Условие задания
Выпишите без изменений часть текста о спектаклях Камерного театра, начиная со слов «Во время гастролей» и заканчивая словами «советского театрального искусства.».

Текст для чтения
----
Во время гастролей Камерного театра в Париже в 1923 году его спектакль однажды иронически сравнили с балетом. В печати на это последовал ответ: «Ну что же, да, они танцуют “Федру”, если вы непременно хотите этого, но этому слову надо придать его античную широту. Они танцуют, как молодой Софокл танцевал в “Персах” Эсхила…»[cccxxviii]
«Повторите госпоже Коонен, что я каждый день думаю о ней, о каждом ее шаге на пути любви, об ее километрах красной ткани, об ней, об этой женщине, которая теряла потоки крови и захлебывалась в ней»[cccxxix], — просил Ж. Кокто в письме Таирову, вспоминая движение Федры на сценической площадке — движение по наклонной плоскости, что помогало выявить и его динамику и его трагизм… Проход актрисы в таировском спектакле, ставший одной из легенд советского театрального искусства.
«Единство между словом и жестом составляет новую форму зрелища»[cccxxx], — так характеризовали спектакли Камерного театра на Западе. Это было не случайным успехом, а достижением сознательной цели Таирова. Он продолжал повторять, что стремится воплощать драматургический материал «не только при помощи проведенного через эмоцию актера слова и сопутствующего ему жеста, но и путем ряда пантомимических сцен». Эти слова были сказаны Таировым в период выпуска спектакля «Любовь под вязами». Один из уже упоминавшихся его эпизодов показывает, что именно Таиров имел в виду. Однажды ночью Эбби в своей общей комнате с мужем — стариком Каботом — всем своим {241} существом устремлялась к Ибену, пробудившему в ней первое в ее жизни чувство любви. За стеной, в другой комнате фермы, Ибен тянулся к Эбби — опустив голову, подавленный непреодолимым стремлением, стоял он, не в силах даже лечь, сесть, сделать движение. А старик Кабот, тяжело опустившись на постель, ощущал, что Эбби находится далеко от него, та самая Эбби, которая — как он думал — всецело принадлежит ему, купленная им ценой будущего наследства — фермы.
Пантомима все больше и больше проникала в «органическую ткань» работ Таирова. Когда Элла — Алиса Коонен в «Негре» кралась по затемненной комнате, чтобы неслышно подойти к старинной негритянской маске, висевшей на стене, и занести над нею нож, — это было реальное действие, выражение драматической ситуации, переданное движением, мимикой, жестом — пантомимой. Элла боялась маски и ненавидела ее, в древнем изображении негритянского божества для нее сконцентрировалась та трагедия, которую она переживала, — трагедия расового неравенства и расовых предрассудков, уродовавших ее жизнь, сознание и чувство. Когда в том же «Негре» Элла, одна на холодной ночной улице, закидывала неуверенной, тревожной и озябшей рукой шарф на шею, ощущалась и зябкость ночи, и страх перед низкой судьбой, и готовность к смерти. П. Марков назвал этот момент «Негра» «молчаливым монологом о самоубийстве и падении». И написал об Алисе Коонен: «Она дорожит жестом не как очаровывающим узором, а как драгоценным средством передать взволнованность человеческой души, — средством, которым нельзя злоупотреблять»[cccxxxi].
----
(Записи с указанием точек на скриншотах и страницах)

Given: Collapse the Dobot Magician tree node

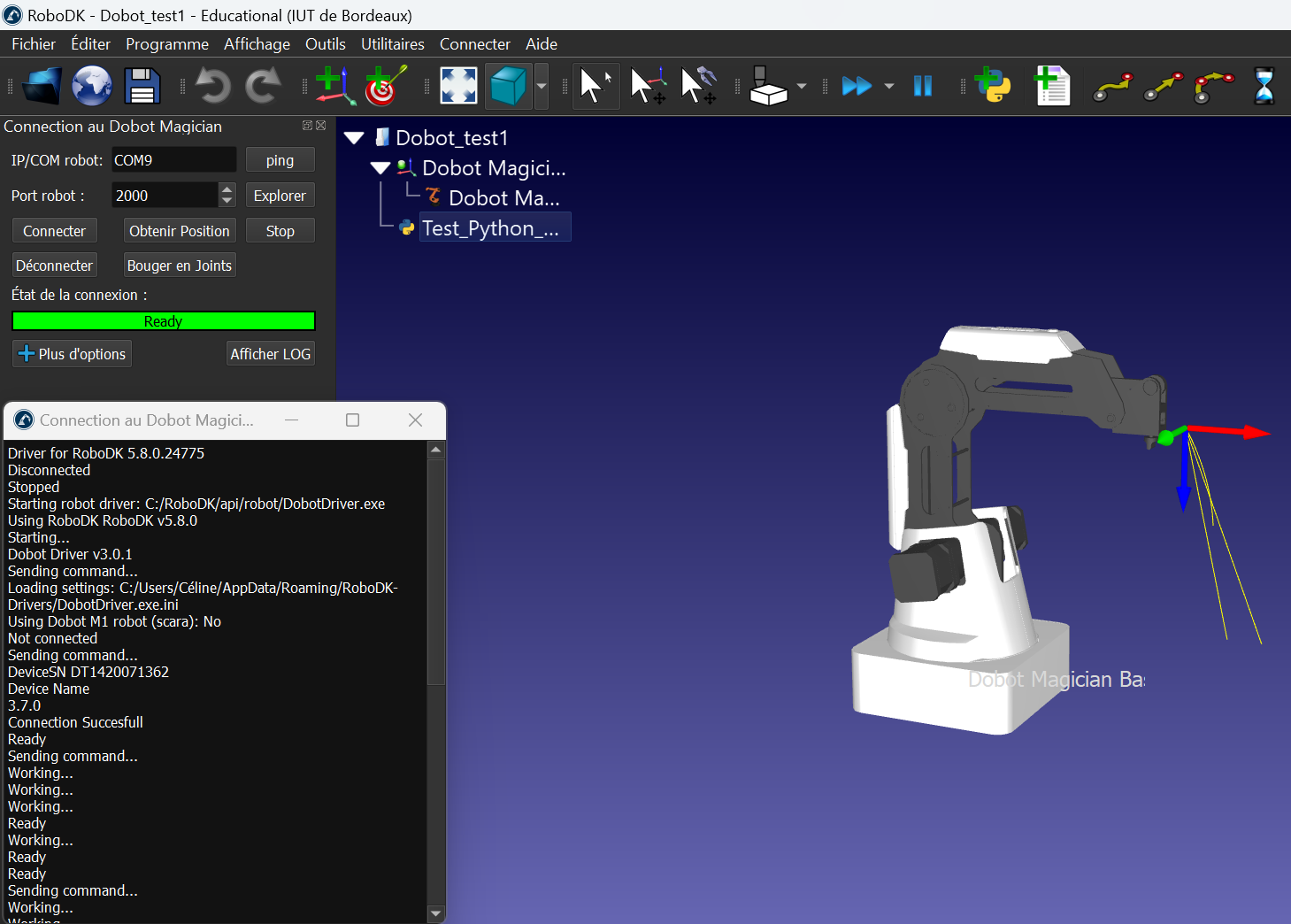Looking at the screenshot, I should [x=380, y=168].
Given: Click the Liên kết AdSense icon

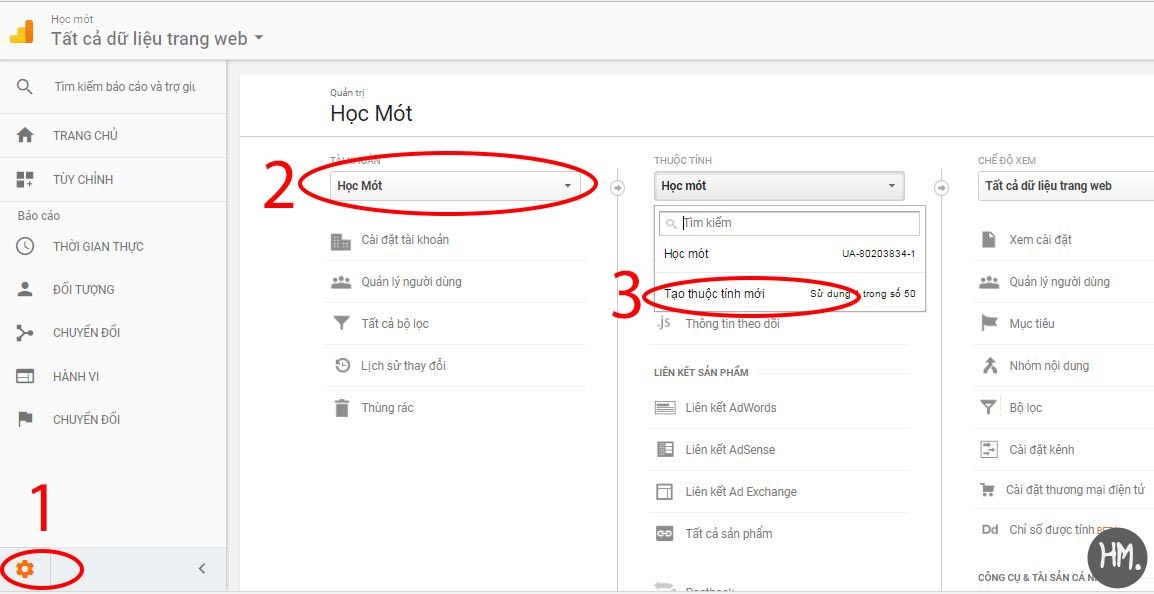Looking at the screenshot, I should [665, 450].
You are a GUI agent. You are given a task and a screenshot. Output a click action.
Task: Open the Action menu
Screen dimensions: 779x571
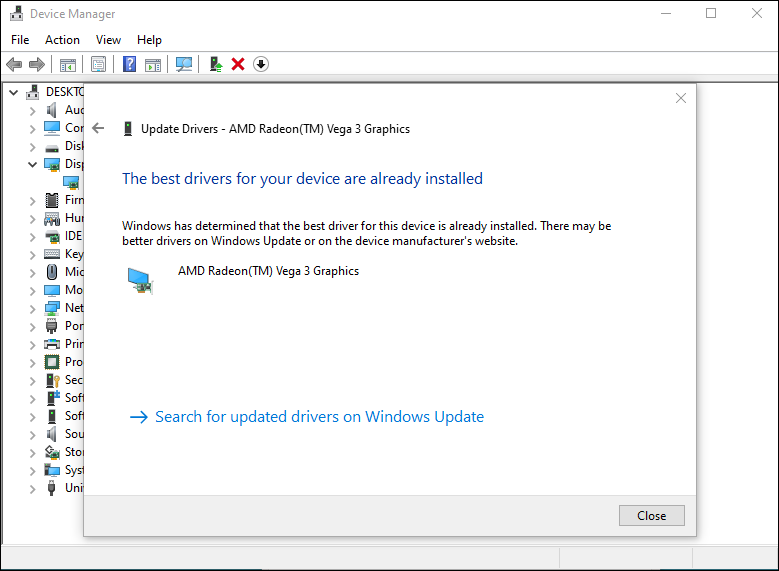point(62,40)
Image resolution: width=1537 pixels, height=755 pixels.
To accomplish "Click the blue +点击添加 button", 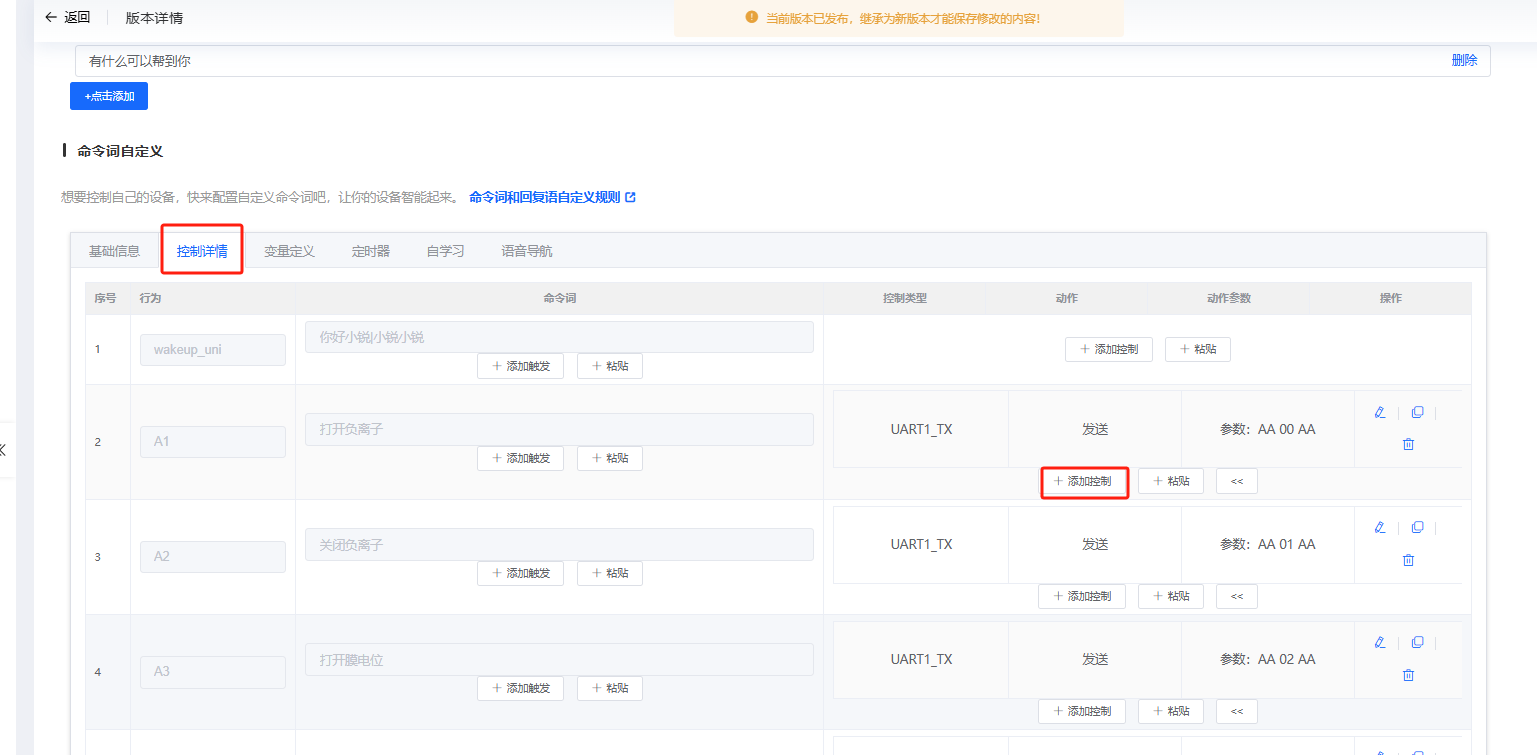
----
Ответ к заданию
Во время гастролей Камерного театра в Париже в 1923 году его спектакль однажды иронически сравнили с балетом. В печати на это последовал ответ: «Ну что же, да, они танцуют “Федру”, если вы непременно хотите этого, но этому слову надо придать его античную широту. Они танцуют, как молодой Софокл танцевал в “Персах” Эсхила…»[cccxxviii]
«Повторите госпоже Коонен, что я каждый день думаю о ней, о каждом ее шаге на пути любви, об ее километрах красной ткани, об ней, об этой женщине, которая теряла потоки крови и захлебывалась в ней»[cccxxix], — просил Ж. Кокто в письме Таирову, вспоминая движение Федры на сценической площадке — движение по наклонной плоскости, что помогало выявить и его динамику и его трагизм… Проход актрисы в таировском спектакле, ставший одной из легенд советского театрального искусства.